[Screenshot grounding data]
____

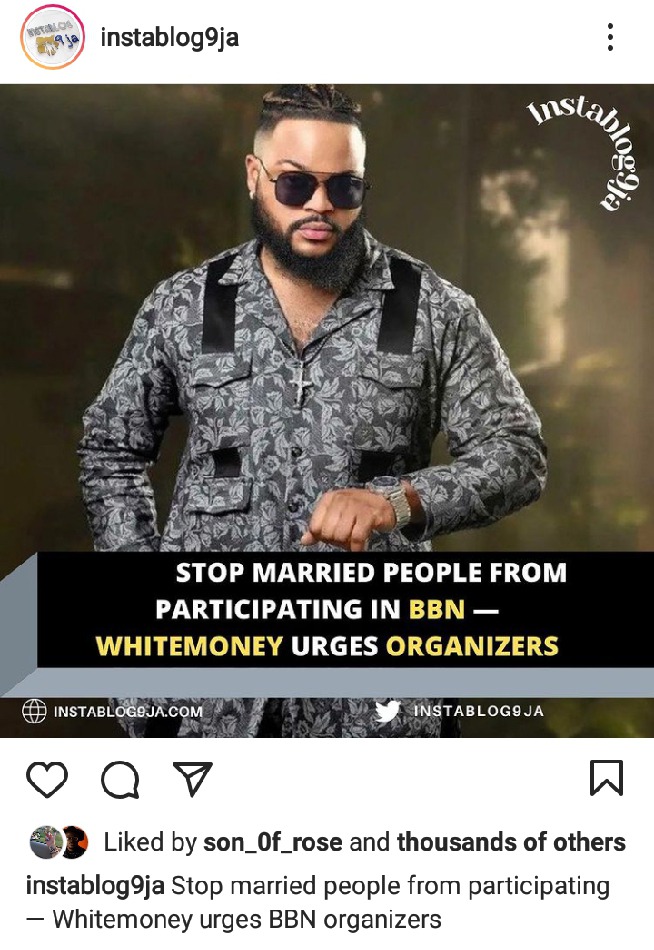Viewport: 654px width, 950px height.
Task: View thousands of others who liked
Action: 511,842
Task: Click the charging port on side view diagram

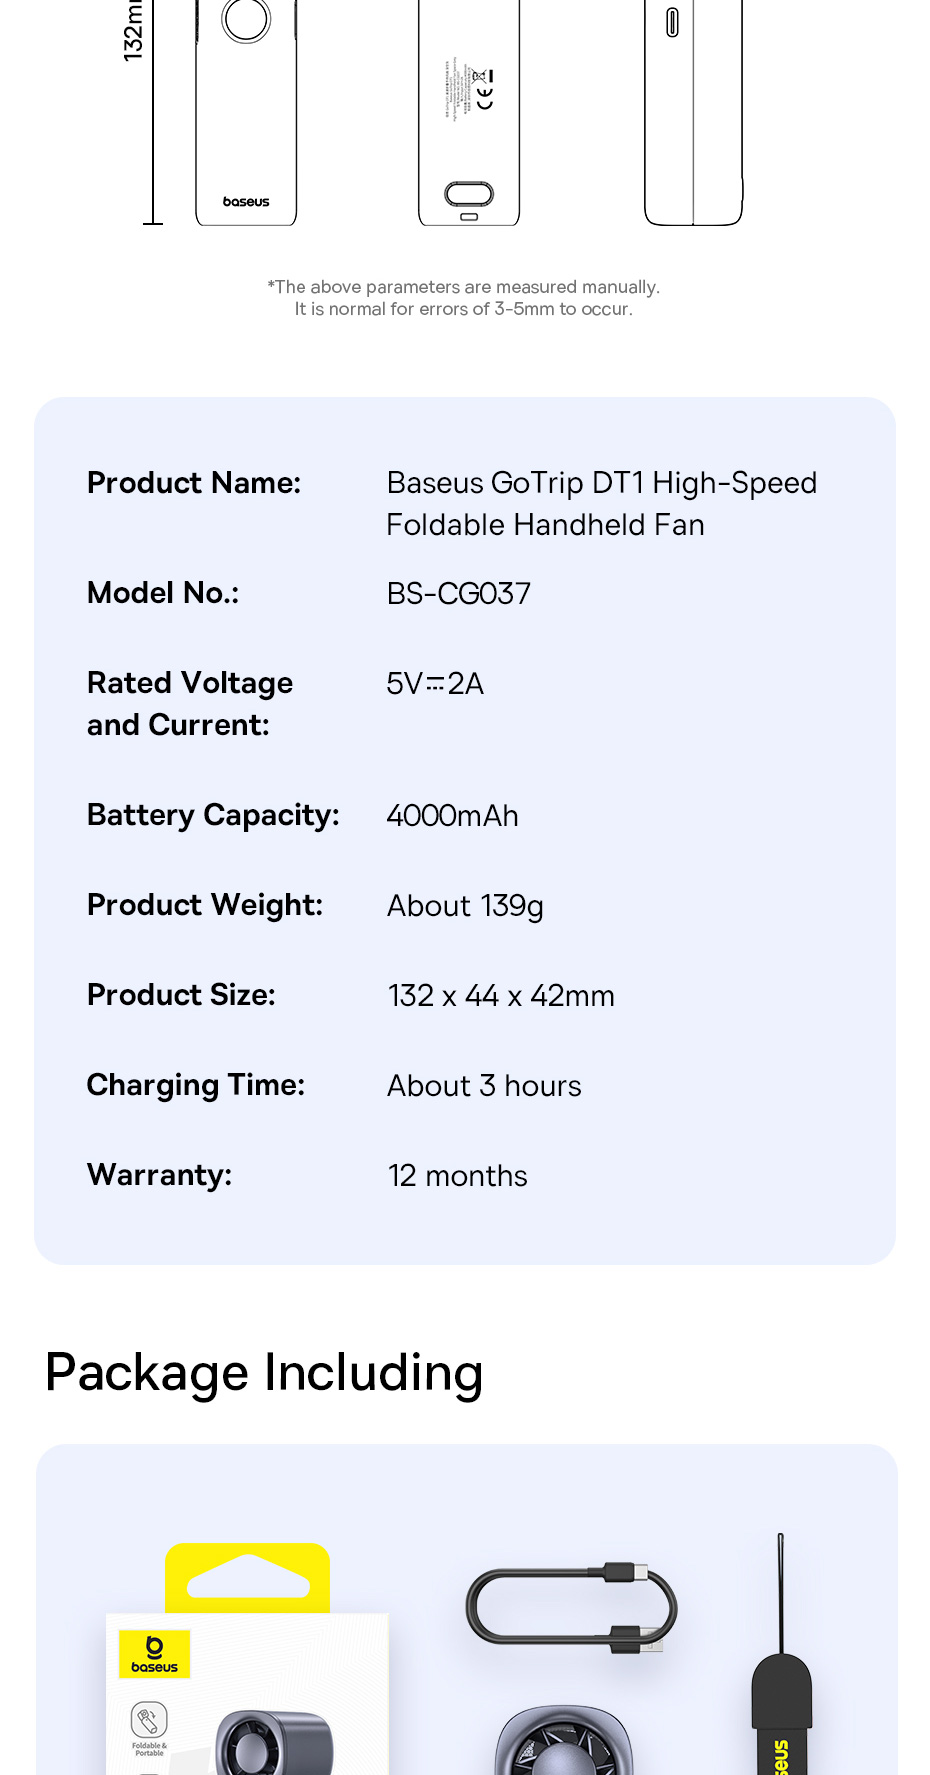Action: [672, 22]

____

▶ _PROMPT_: At the line containing "Task: Click the", begin reproducing the entries word for word, and continue through their last line. Leave out the pictures.

▶ _EXERCISE RESULT_:
Task: Click the charging port on side view diagram

Action: [672, 22]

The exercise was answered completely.